The success of using more general data to closely monitor and improve performance was the theme of a CTO of a council in Washington DC. Bryan Sivak described how they have been publishing lots of public data for about 5 years now on their Data Catalog.

He had stories about improved snow clearing with residents reacting to the map of snow-ploughed areas. They’ve had a couple of years’ worth of application competitions, the widely copied ‘Apps For Democracy’, but they also felt a clear need to develop some themselves. He mentioned a couple of measurable successes of using data: increased rehousing of homeless and spotting trends in overtime use.

What was most interesting regards my involvement as a CKAN developer were Sivak’s future plans. Firstly he mooted “Data Catalog in a Box”, where they open-source all their code so other cities/countries can reap similar benefits. It is great to see another example of publicly funded software being given back to the public, rather than locked away for private use. And although there is sure to be plenty of overlap with CKAN, and competition is healthy, no doubt we can both learn from each other and it creates more options for organisations wanting to catalog their open data.

The other future plan for Washington DC that piqued my interest was their “OpenCity API”. They have linked up with 7 of the top cities in the US to agree on the same web API for ‘government service requests’. i.e. for filling pot holes, requesting snow clearing etc. All this openness of data, source and sharing of APIs is very promising – other governments take note!
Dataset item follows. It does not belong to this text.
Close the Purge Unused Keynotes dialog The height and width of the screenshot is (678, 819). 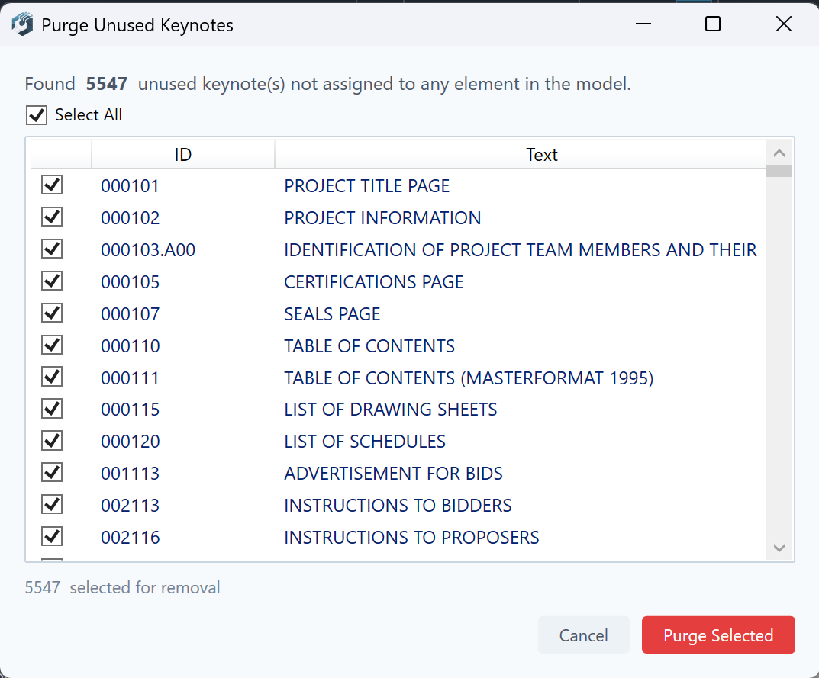click(783, 24)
  • http://www.itoworld.com Christopher Osborne

    Great review Sara

    A quick clarifier about the schedule data, at the moment the issue of IP over schedules isn’t confirmed. I think most bus companies would actually be willing to see their timetable information in many more places.

    Bus operators send timetables to Local Authorities, often on paper. Local Authorities enter this information into a variety of IT systems. Schedules are collated at a regional level by Traveline, who operate regional call centres and online journey planners. Regional data is sent on to the DfT, collated and used by Transport Direct, the national journey planner

    We need the issue of who has IP ownership clarified and then a dictat that schedule data must be published.